**INSTRUCTION**: From the last two paragraphs of the discussion thread below, list each distinct proper name that appears.

**DOCUMENT SECTION**:
None of these seem very attractive to me. (1) would be great but is probably not realistic. (2) through (5) are not so great. We also haven't had any requests to improve this behavior from users that I'm aware of. If there was a more attractive option I'd say we should definitely do this regardless (we still have <?php\n\n in common and lines like }\n that could be safely discarded, and could generally do a better job with a small amount of logic than Git can naively) but I don't see a clean way to implement this -- although we already so some line-by-line copy detection, so maybe some combination of (4) and (5) wouldn't be that bad. @vrana, do you have thoughts on how practical this is?

T784 is also vaguely related.

Even if we had a good solution here, these headers still impose an (admittedly very small) cost every time someone opens a file and has to scroll down past the header, and there's nothing we can do about that technically (well, "write a plugin for every editor..."). Removing them is a cleaner fix, and I think desirable even if we did everything we could on the git/arc/Differential sides.

The "making it clear when code is non-apache" point makes sense in the general case, but I think you're right that they're all moot in this specific case. There are plenty of good technical arguments that align well with the externals/ separation too, so it's unlikely that this will change in the future.

(The copyright year updating stuff is fully automated, it just also has some small-but-nonzero cost that would be nice to stop paying.)

@chad, I live in the same idealistic world as Evan and I don't think that a different license would solve any problem we could have. Not contributing the changes back is a pain also for the non-contributor as upgrades are harder.

On the other hand, I think that we should register a Phabricator trademark as we could have real troubles if someone else would do that. Either Facebook or Phacility/Facebook non-profit org should do that. I registered a trademark for my project Adminer to avoid this ago.

**SUPPLIED ENTRIES**:
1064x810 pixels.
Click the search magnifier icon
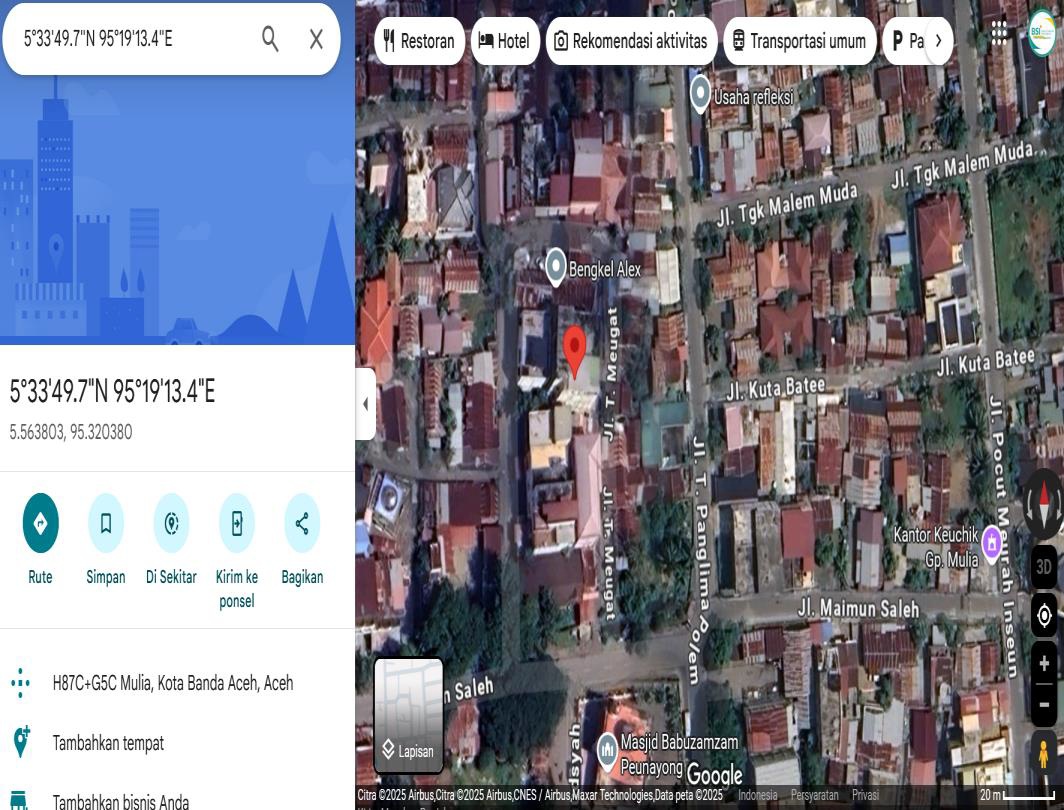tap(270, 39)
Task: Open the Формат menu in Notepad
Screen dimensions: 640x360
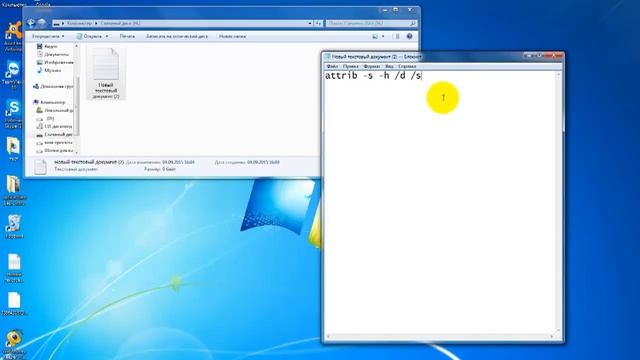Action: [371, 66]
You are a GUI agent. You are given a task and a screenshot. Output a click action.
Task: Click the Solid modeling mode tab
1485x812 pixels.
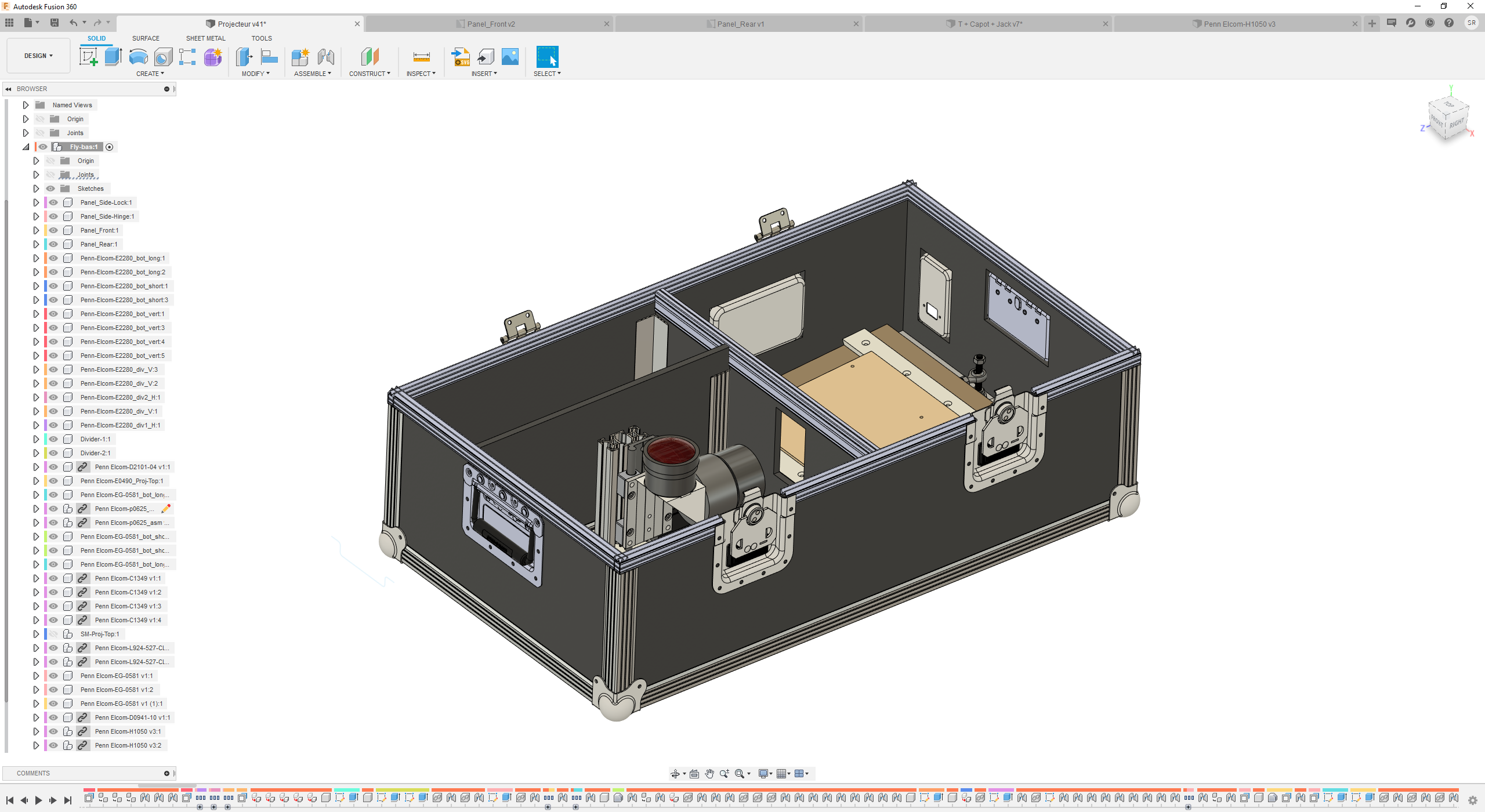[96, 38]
* * *
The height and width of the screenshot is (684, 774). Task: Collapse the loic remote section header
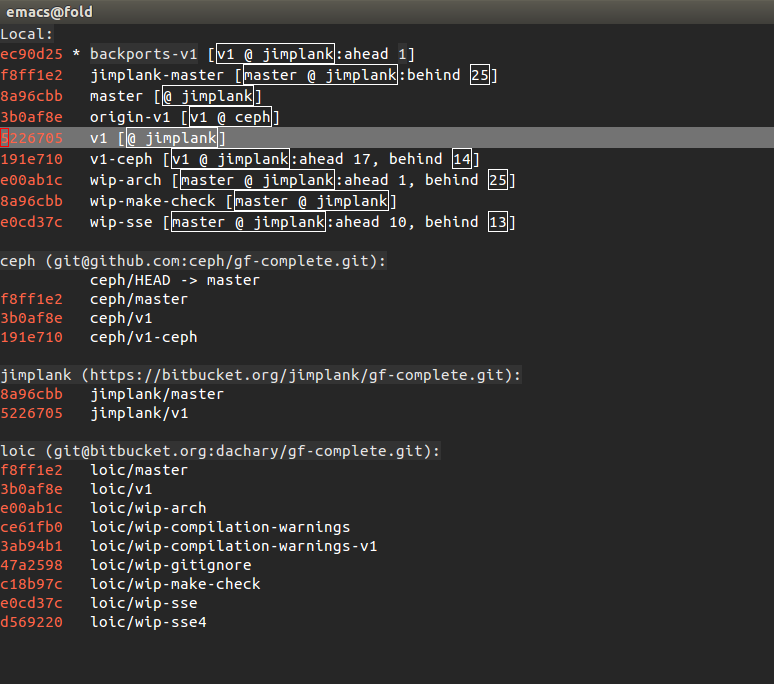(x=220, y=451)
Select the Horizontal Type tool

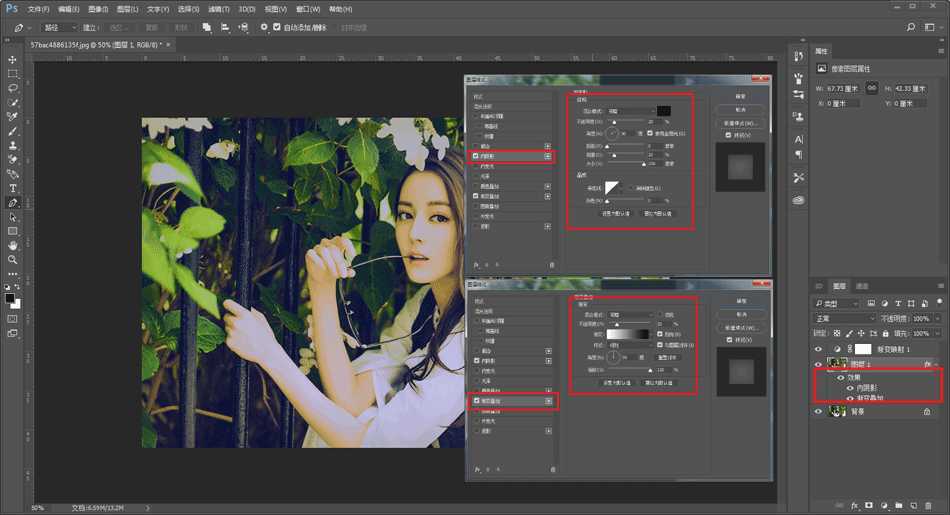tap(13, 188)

**COMPLETE OUTPUT**: chad, Evan, Phabricator, Facebook, Phacility, Adminer